Saline soils, which inhibit plant growth and diminish soil functions such as carbon storage, present a significant challenge to agricultural productivity. Consequently, soil improvement is crucial for achieving sustainable agricultural development. Organic fertilizers, particularly those derived from kitchen waste, have shown potential in enhancing soil fertility and structure. However, the interaction between kitchen waste - derived fermented organic fertilizers and their impact on microbial diversity, community structure, and nutrient dynamics in saline soils remains an underexplored area within environmental research. In this study, microcosm experiments were conducted with saline soil samples. We examined the temporal changes in soil nutrient levels and microbial diversity after the application of inorganic and organic fertilizer for a 15-day period. The results demonstrated that short-term application of kitchen waste fermented organic fertilizer significantly increased the levels of organic matter (OM), total nitrogen (TN), hydrolyzed nitrogen (HN), total phosphorus (TP), available phosphorus (AP), and available potassium (AK); however, it also led to a reduction in microbial diversity within saline soils while simultaneously promoting the presence of beneficial microorganisms such as Photobacterium, Pseudoalteromonas, and Planococcus. The relative abundance of Bacillus increased from 0.34 to 35.22% in the COS (treatment with 30% organic fertilizer) treatment. The redundancy analysis demonstrated that, except for TK (total potassium), the physicochemical properties of the saline soils were positively correlated with the dominant bacterial community abundance under the BOS (treatment with 10% organic fertilizer) and COS treatments but negatively correlated with the salt-tolerant bacterial abundance under the CK (treatment with saline soil) and AIS (treatment with saline soil and inorganic fertilizer) treatments. In conclusion, the application of kitchen waste fermented organic fertilizer is a beneficial strategy for enhancing saline soil fertility, promoting the proliferation of beneficial microorganisms, and rehabilitating saline soils.

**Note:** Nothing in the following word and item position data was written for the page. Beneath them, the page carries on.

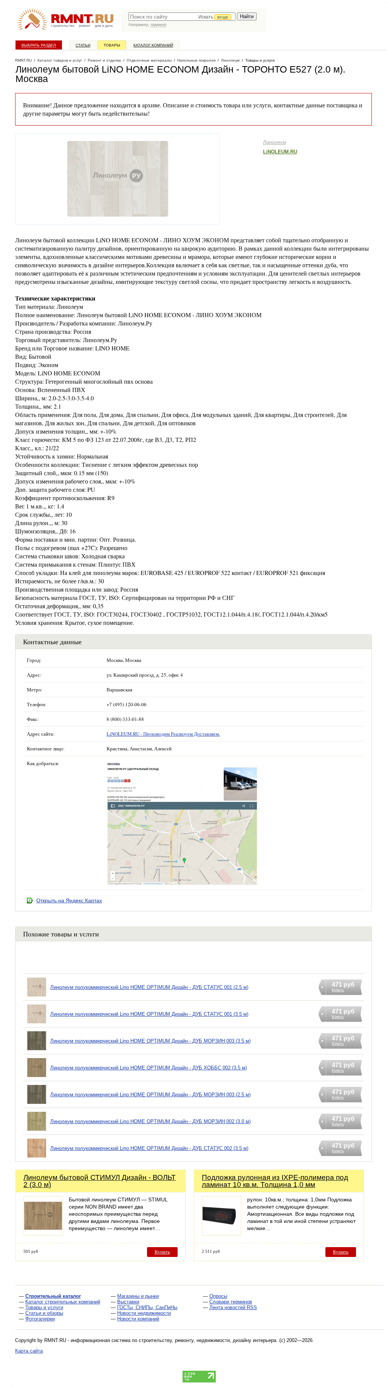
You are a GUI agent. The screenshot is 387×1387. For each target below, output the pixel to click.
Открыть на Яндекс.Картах (69, 900)
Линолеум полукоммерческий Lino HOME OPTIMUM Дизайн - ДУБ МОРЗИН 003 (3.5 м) (150, 1041)
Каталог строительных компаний (62, 1302)
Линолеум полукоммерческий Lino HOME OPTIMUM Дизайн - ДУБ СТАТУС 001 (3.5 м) (149, 1014)
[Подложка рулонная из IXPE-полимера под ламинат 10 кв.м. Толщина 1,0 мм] (221, 1233)
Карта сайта (29, 1351)
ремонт (84, 26)
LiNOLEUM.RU (280, 152)
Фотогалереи (40, 1319)
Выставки (128, 1302)
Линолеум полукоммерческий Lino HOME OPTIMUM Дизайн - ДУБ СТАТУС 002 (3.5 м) (149, 1148)
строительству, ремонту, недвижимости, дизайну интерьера (207, 1340)
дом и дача (104, 26)
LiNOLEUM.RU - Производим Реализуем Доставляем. (163, 733)
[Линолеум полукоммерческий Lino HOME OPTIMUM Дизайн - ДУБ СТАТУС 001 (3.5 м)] (36, 1023)
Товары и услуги (44, 1307)
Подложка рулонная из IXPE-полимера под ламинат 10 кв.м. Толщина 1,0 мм (275, 1181)
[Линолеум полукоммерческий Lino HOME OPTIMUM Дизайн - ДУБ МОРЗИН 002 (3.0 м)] (36, 1131)
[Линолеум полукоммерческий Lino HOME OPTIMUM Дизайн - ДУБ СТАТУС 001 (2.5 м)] (36, 997)
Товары (112, 45)
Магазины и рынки (138, 1296)
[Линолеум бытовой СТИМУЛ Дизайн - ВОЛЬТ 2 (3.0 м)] (43, 1233)
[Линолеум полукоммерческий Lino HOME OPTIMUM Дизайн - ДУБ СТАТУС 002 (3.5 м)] (36, 1158)
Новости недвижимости (144, 1313)
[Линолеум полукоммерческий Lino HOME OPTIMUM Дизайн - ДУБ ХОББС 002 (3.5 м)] (36, 1077)
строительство (62, 26)
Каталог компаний (153, 45)
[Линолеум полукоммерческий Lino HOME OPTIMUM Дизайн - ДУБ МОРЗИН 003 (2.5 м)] (36, 1104)
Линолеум (274, 142)
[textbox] (181, 16)
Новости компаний (138, 1319)
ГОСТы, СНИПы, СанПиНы (147, 1307)
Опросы (218, 1296)
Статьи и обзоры (44, 1313)
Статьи (83, 45)
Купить (162, 1252)
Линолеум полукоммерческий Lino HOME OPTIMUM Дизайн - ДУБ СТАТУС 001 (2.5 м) (149, 987)
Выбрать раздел (39, 45)
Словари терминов (230, 1302)
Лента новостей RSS (233, 1307)
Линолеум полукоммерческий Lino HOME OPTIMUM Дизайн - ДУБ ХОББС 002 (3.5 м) (148, 1068)
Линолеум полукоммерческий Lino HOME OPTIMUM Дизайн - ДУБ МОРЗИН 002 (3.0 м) (150, 1121)
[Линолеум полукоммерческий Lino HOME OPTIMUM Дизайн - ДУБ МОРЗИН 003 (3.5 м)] (36, 1050)
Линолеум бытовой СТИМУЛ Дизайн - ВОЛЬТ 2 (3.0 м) (99, 1181)
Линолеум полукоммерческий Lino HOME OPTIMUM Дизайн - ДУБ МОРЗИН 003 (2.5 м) (150, 1094)
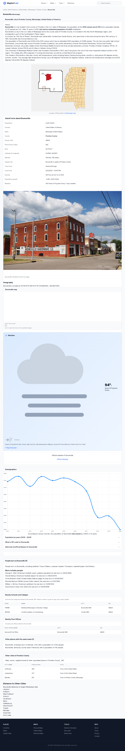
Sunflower (8, 669)
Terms (97, 730)
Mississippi (31, 10)
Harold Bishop (10, 576)
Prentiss (41, 27)
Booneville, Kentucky (13, 648)
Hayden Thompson (65, 566)
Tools (61, 3)
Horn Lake (7, 715)
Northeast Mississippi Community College (34, 608)
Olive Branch (8, 706)
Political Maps (38, 730)
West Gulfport (8, 694)
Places (43, 3)
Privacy (97, 733)
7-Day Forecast (10, 448)
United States (23, 10)
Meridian (6, 710)
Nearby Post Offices (13, 619)
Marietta (7, 677)
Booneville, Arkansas (13, 645)
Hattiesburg (7, 703)
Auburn (6, 696)
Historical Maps (38, 733)
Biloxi (5, 701)
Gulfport (6, 692)
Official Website (62, 459)
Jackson (6, 689)
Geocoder (67, 730)
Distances (70, 3)
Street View (68, 733)
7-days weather (71, 183)
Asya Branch (10, 587)
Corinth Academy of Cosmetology (32, 612)
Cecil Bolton (89, 566)
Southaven (7, 699)
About (96, 728)
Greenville (7, 713)
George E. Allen (11, 573)
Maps (52, 3)
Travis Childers (44, 566)
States (5, 730)
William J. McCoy (11, 584)
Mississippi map (71, 113)
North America (12, 10)
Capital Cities (7, 733)
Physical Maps (38, 728)
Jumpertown (9, 673)
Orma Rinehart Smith (13, 579)
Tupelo (5, 708)
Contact (97, 736)
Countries (6, 728)
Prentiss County (42, 10)
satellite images (27, 328)
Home (5, 10)
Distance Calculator (70, 728)
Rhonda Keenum (11, 581)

盐渍土抑制植物生长并削弱土壤功能(如碳储存),对农业生产力构成重大挑战。因此,土壤改良对于实现可持续农业发展至关重要。有机肥料,特别是源自厨余垃圾的有机肥料,已显示出提高土壤肥力和结构的潜力。然而,厨余垃圾衍生的发酵有机肥料与它们对盐渍土中微生物多样性、群落结构和养分动态的影响之间的相互作用,在环境研究中仍是一个未被充分探索的领域。在本研究中,对盐渍土样本进行了微观实验。我们研究了在施用无机肥和有机肥15天后土壤养分水平和微生物多样性的时间变化。结果表明,短期施用厨余垃圾发酵有机肥料显著提高了土壤有机质(OM)、全氮(TN)、水解氮(HN)、全磷(TP)、有效磷(AP)和速效钾(AK)的含量;然而,它也导致盐渍土中微生物多样性降低,同时促进了诸如发光杆菌属、假交替单胞菌属和动性球菌属等有益微生物的存在。在COS(30%有机肥处理)处理中,芽孢杆菌的相对丰度从0.34%增加到35.22%。冗余分析表明,除了TK(全钾)外,盐渍土的理化性质在BOS(10%有机肥处理)和COS处理下与优势细菌群落丰度呈正相关,但在CK(盐渍土处理)和AIS(盐渍土和无机肥处理)处理下与耐盐细菌丰度呈负相关。总之,施用厨余垃圾发酵有机肥料是提高盐渍土肥力、促进有益微生物增殖和修复盐渍土的有益策略。